Votre mission reconnaît qu'une autonomie fiscale plus large ne constitue pas forcément une voie d'avenir, notamment pour les territoires les plus pauvres : l'hétérogénéité des territoires a des conséquences considérables sur les bases fiscales et donc les recettes des collectivités.

Laurent Davezies 11 ( * ) a ainsi mis en évidence l'existence de quatre « France » en fonction du dynamisme et du caractère marchand des territoires (cf. supra ). Plus finement encore, il a souligné la « spécialisation fonctionnelle » des zones en raison notamment de la mobilité des personnes : les individus résident, étudient, travaillent, passent leurs vacances ou leur retraite dans des lieux différents. Chaque type de zone bénéficie de recettes fiscales différentes et fait face à des charges spécifiques (zones résidentielles, commerciales, tertiaires, industrielles, etc.).

Cette hétérogénéité et cette spécialisation des territoires ont donc des effets inégalitaires sur la répartition des ressources entre les collectivités. Or, la crise de 2007-2013 a renforcé ces inégalités territoriales, dont il n'est plus permis de penser qu'elles ne sont que transitoires.

Il n'en demeure pas moins que les collectivités doivent avoir les moyens de garantir l'égalité des citoyens face aux services publics.

2. Un objectif : la réduction des inégalités

Face à cette situation, il convient de prélever les recettes fiscales dans les territoires où est créée la richesse, c'est-à-dire la valeur ajoutée.

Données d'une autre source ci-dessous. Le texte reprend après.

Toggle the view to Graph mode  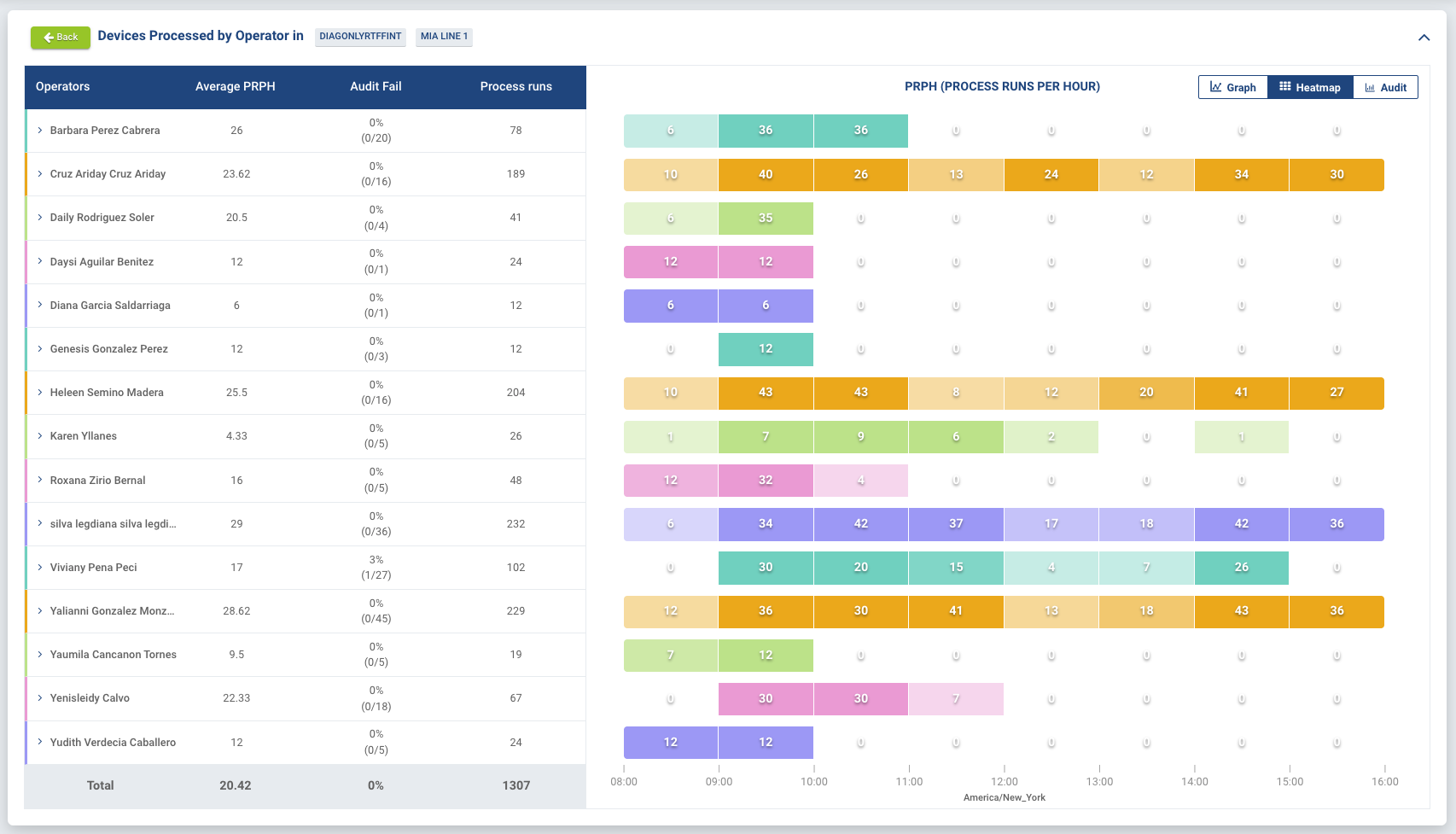pyautogui.click(x=1232, y=87)
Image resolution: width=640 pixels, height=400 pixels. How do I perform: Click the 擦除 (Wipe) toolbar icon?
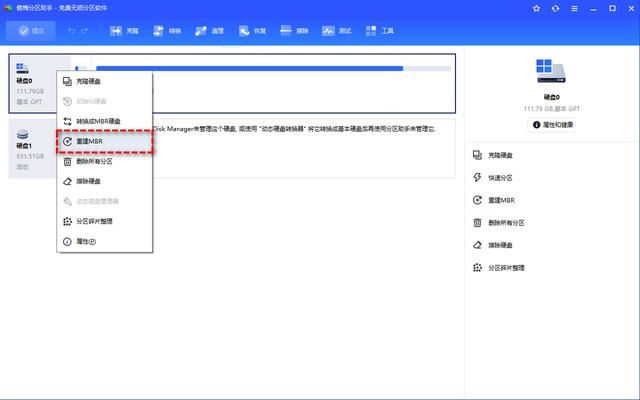(296, 31)
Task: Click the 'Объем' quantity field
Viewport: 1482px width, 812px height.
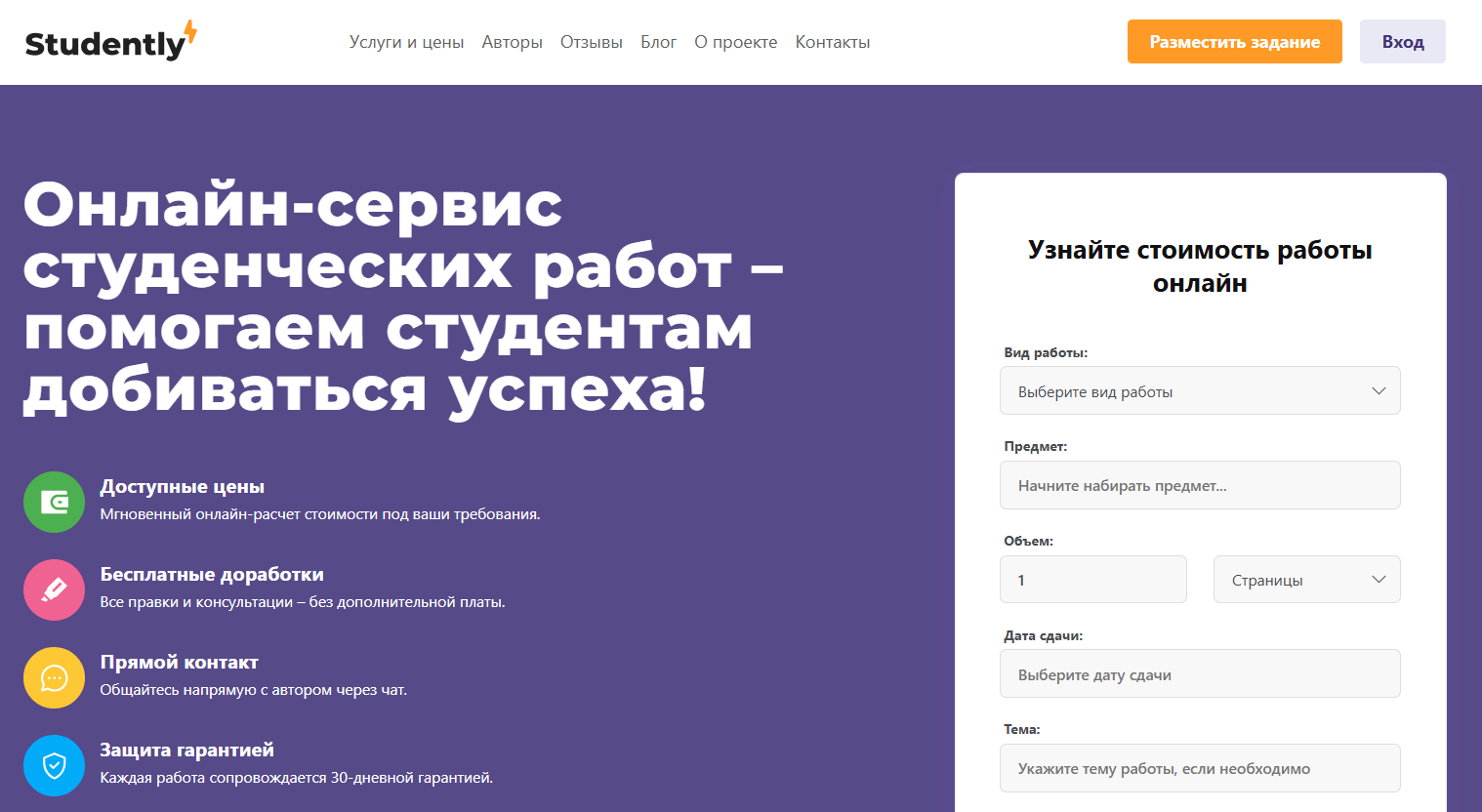Action: (1092, 580)
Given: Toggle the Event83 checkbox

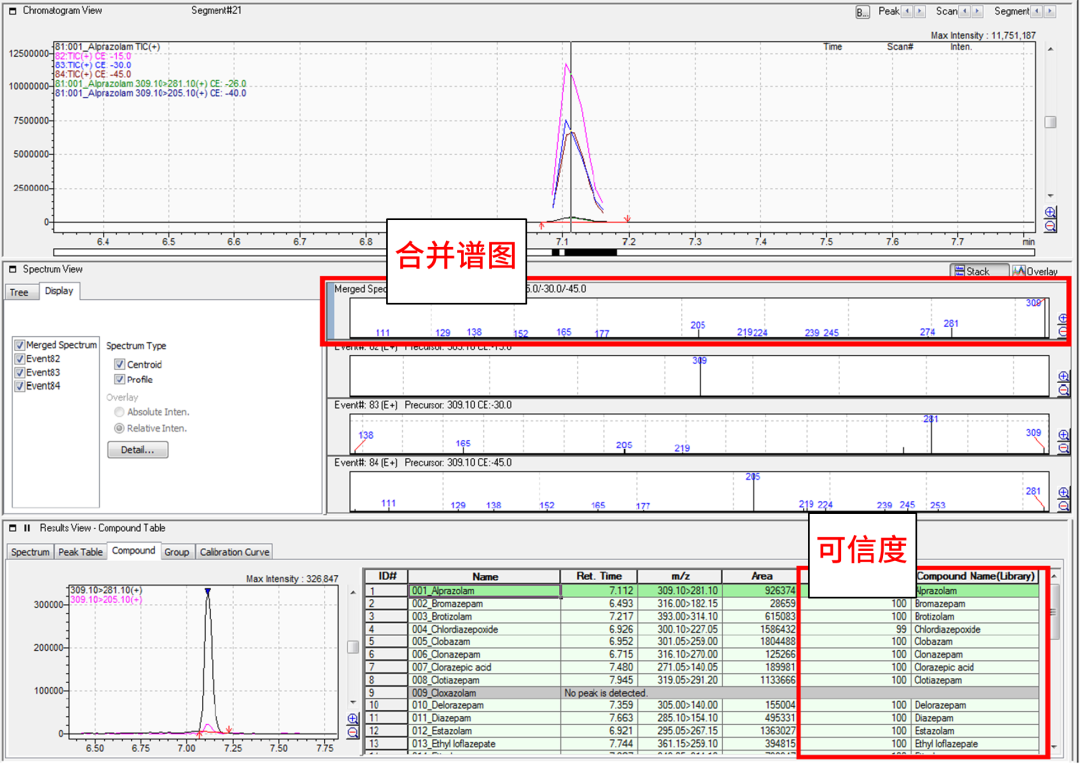Looking at the screenshot, I should click(19, 372).
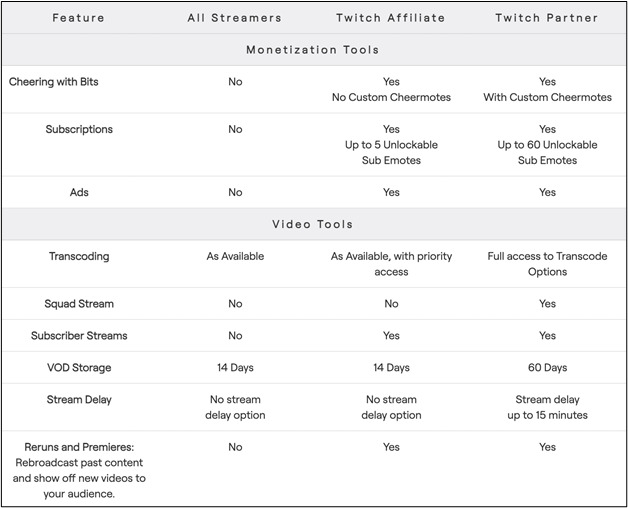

Mais l'hétérogénéité des territoires est telle qu'il est nécessaire d'accompagner cette territorialisation de la recette d'une véritable solidarité financière entre les collectivités. Cette solidarité s'effectue grâce à un partage des ressources fiscales, c'est-à-dire grâce à des dispositifs de péréquation donnant aux collectivités les moyens de leurs missions, prenant en compte leur richesse relative.

Ainsi, un système modernisé des finances locales reposerait-il sur ce principe simple de prélèvement de la richesse là où elle est créée, et d'un partage des recettes ainsi procurées grâce à une péréquation horizontale renforcée progressivement.

L'importance prise par les mécanismes de péréquation et leur nécessaire renforcement justifieraient la clarification et l'unification des critères de la péréquation ; il serait également indispensable de lui fixer un objectif chiffré de réduction progressive des inégalités. Une telle mesure de l'efficacité de la péréquation est certes délicate, mais l'utilisation de l'indicateur de ressources élargies (IRE) créé à l'initiative de la commission des finances du Sénat constitue une indéniable piste.

Tirer les conséquences de la mondialisation et des écarts de dynamisme territoriaux pour refonder une théorie des finances locales

Cette nouvelle théorie des finances locales pourrait reposer sur des principes simples, gages de sa lisibilité pour tous qui pourraient être les suivants : une fiscalisation de la richesse là où est créée la valeur ajoutée, modérée par une péréquation horizontale renforcée, prenant en compte la richesse des collectivités, et dont l'efficacité serait mesurée à l'aune de la réduction des inégalités qu'elle permet.


* 11 Davezies, (L.), La Crise qui vient : la nouvelle fracture territoriale , éditions du Seuil, Paris, 2013.